1. Aptamer Aptamers are short, single-stranded oligonucleotides that bind to specific target molecules such as proteins, nucleic acids, and small molecules. An aptamer that binds to the Fc portion of human Immunoglobulin G (IgG) was identified using the SELEX technique. We have been conducting research aimed at clarifying the mechanism of the high affinity and specificity of the aptamer against IgG using fragment molecular orbital calculations and molecular dynamics simulations.
Ref [1] H. Yoshida, T. Ishikawa, T. Sakamoto, K. Yamagishi, et al., Chem. Phys. Lett., 738, 136854 (2020).
2. Antisense Oligonucleotides Antisense oligonucleotides (ASOs), composed of single-stranded DNA-like oligonucleotides, represent a key category of oligonucleotide therapeutics, and constitute the majority of oligonucleotide therapeutics approved by 2024. We have been conducting molecular dynamics simulations of the RNase H complex with ASO/RNA duplex structure to elucidate the structural dynamics and interactions.
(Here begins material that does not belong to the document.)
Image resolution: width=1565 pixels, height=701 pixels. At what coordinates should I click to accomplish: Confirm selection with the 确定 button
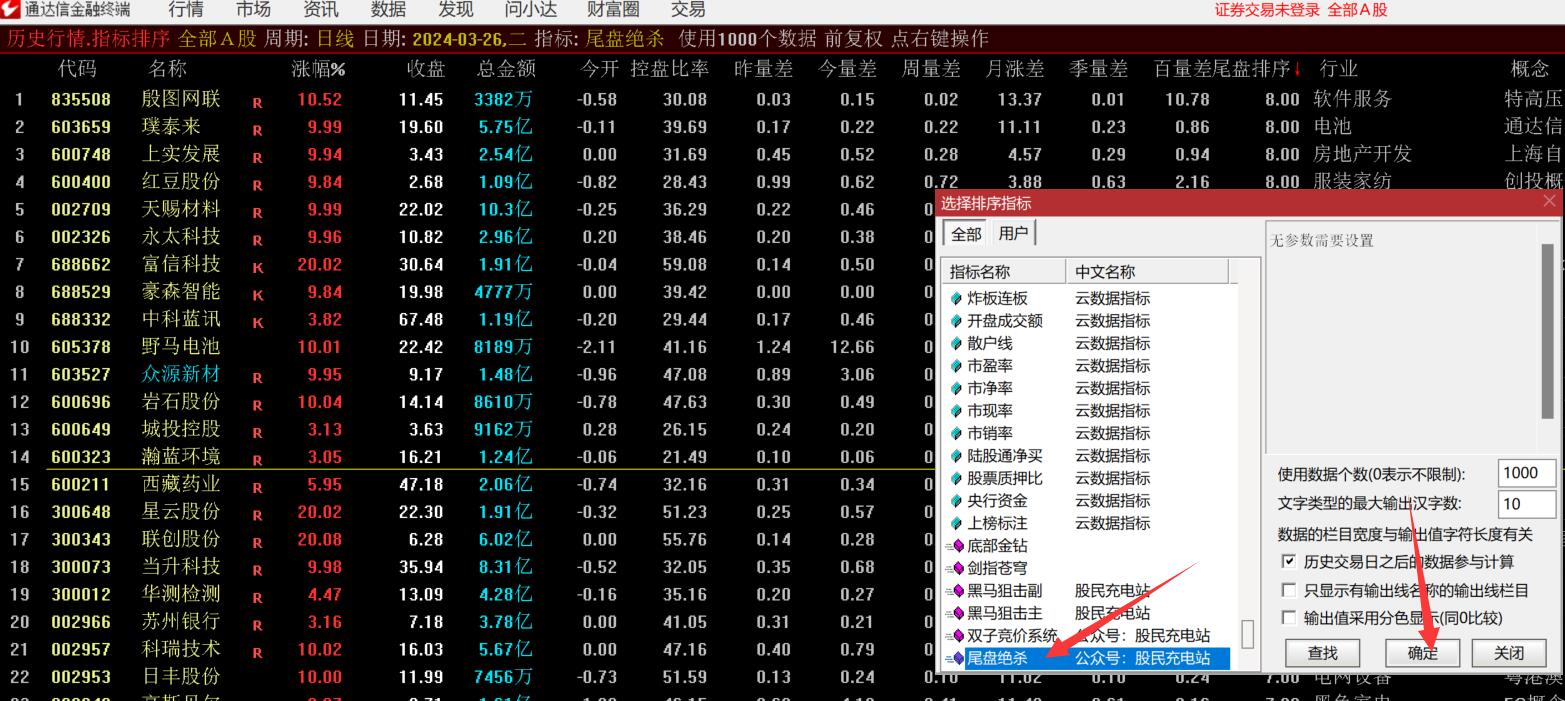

3. Modified Nucleoside Various chemically modified nucleoside analogs have been developed to improve the properties and performance of natural nucleic acids. We performed molecular dynamics calculations of the novel thymidine analogs to investigate the changes in nucleoside sugar puckering and molecular fluctuations caused by chemical modifications.
Ref [2] Y. Zhou, S. Ishii, K. Yamagishi, Y. Ueno, et al., RSC Adv., 10, 41901 (2020).